The Return Of Crown Preference
In 2018, the UK Government announced that it would introduce legislation in the Finance Bill 2019-2020 to make HM Revenue & Customs (‘HMRC’) a secondary preferential creditor for certain tax debts paid by employees and customers on the insolvency of a business.
Tuesday July 16, 2019
On 11 July 2019, the government published draft clauses for the next Finance Bill.
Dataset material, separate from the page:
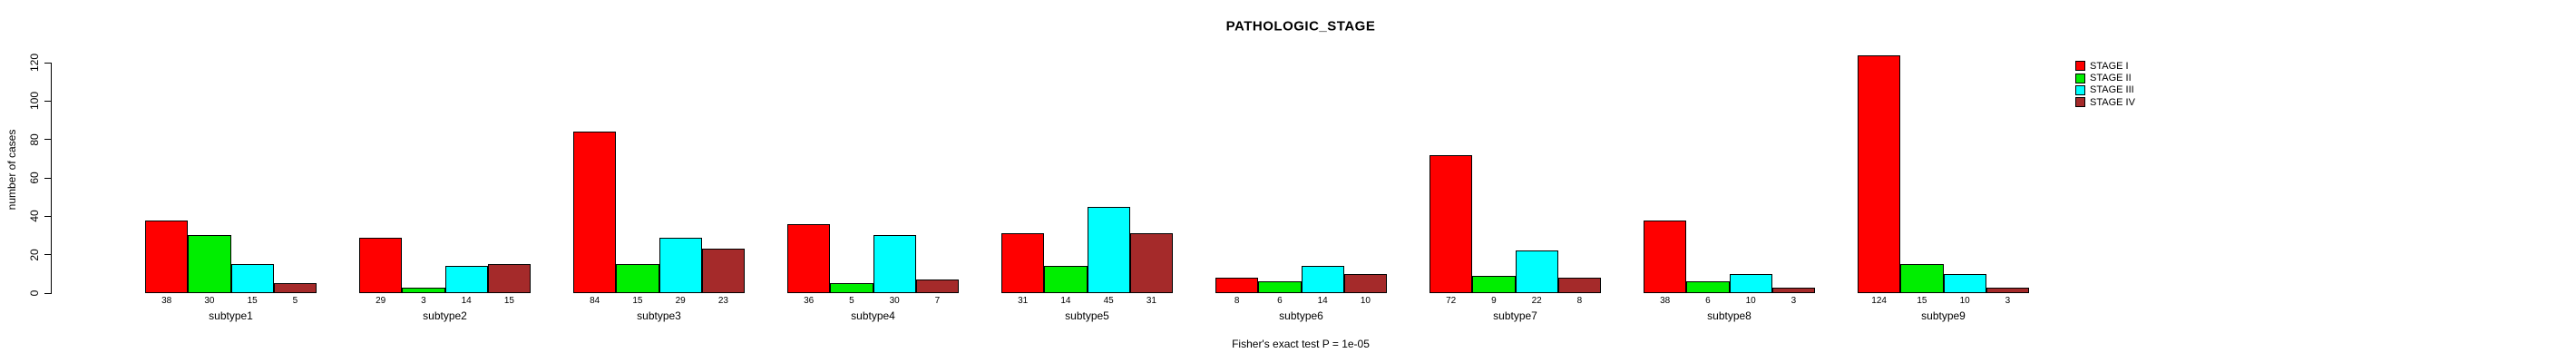  What do you see at coordinates (2007, 290) in the screenshot?
I see `bar-stage-iv-subtype9` at bounding box center [2007, 290].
The draft covers pre- announced policy changes along with responses to consultations, accompanying explanatory notes, impact notes, tax information and other supporting documents.
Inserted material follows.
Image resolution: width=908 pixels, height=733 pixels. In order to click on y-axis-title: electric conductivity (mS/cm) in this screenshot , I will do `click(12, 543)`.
The Finance Bill confirms that HMRC will return to preferential status for certain tax debts on the insolvency of a business1. HMRC will move ahead of holders of floating charges and other non-preferential unsecured creditors, but remain below holders of fixed charges and higher ranking preferential creditors.
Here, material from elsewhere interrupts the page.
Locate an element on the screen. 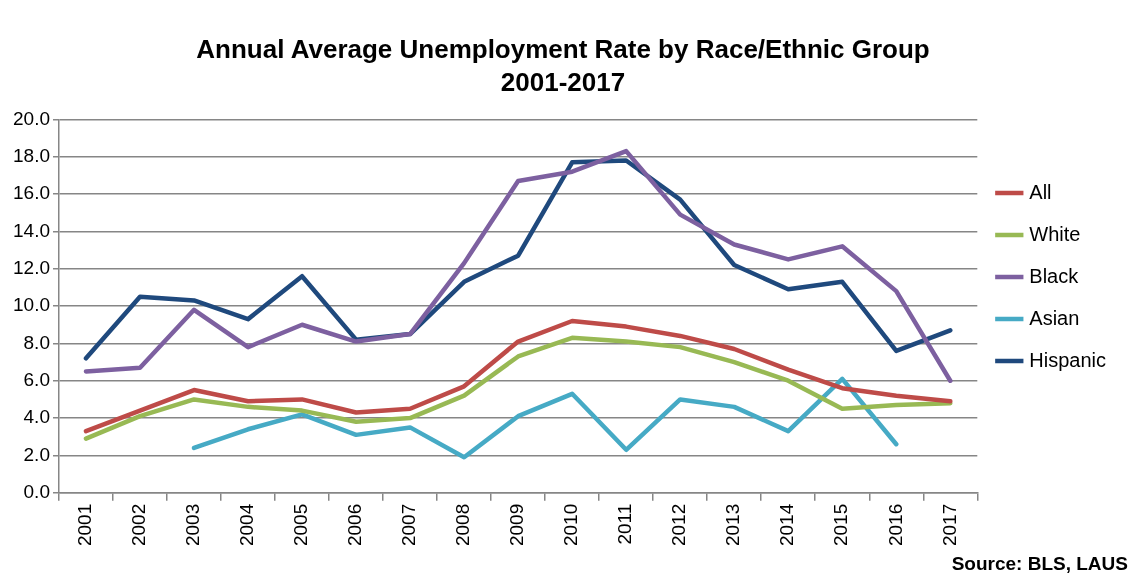 This screenshot has height=579, width=1136. legend-label: All is located at coordinates (1040, 192).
Schedule 6 ‘The Categories of Preferential Debts’ of the Insolvency Act 1986 will be amended to include‘Category 9: Certain HMRC debts’. HMRC will be the lowest ranking preferential creditor.
‘Certain tax debts’ have been confirmed as VAT, and a ‘relevant deduction’, which includes PAYE (including student loan repayments), Employee NICs and Construction Industry Scheme Deductions.
HMRC will remain an unsecured creditor for liabilities relating to taxes directly levied on businesses or individuals themselves, such as Income Tax, Capital Gains Tax, Corporation Tax and Employer National Insurance Contributions.
There is no cap on the age of ‘certain tax debts’ eligible for preferential status.
Any penalties or interest arisen from these ‘certain tax debts’ will not form part of HMRC’s preferential claim.
The changes will apply to personal insolvency procedures where an individual’s debts include VAT or a ‘relevant deduction’ (typically where the individual owns aVAT registered business).
This measure will have no effect in relation to any insolvency proceedings commencing before the implementation date of 6 April 2020.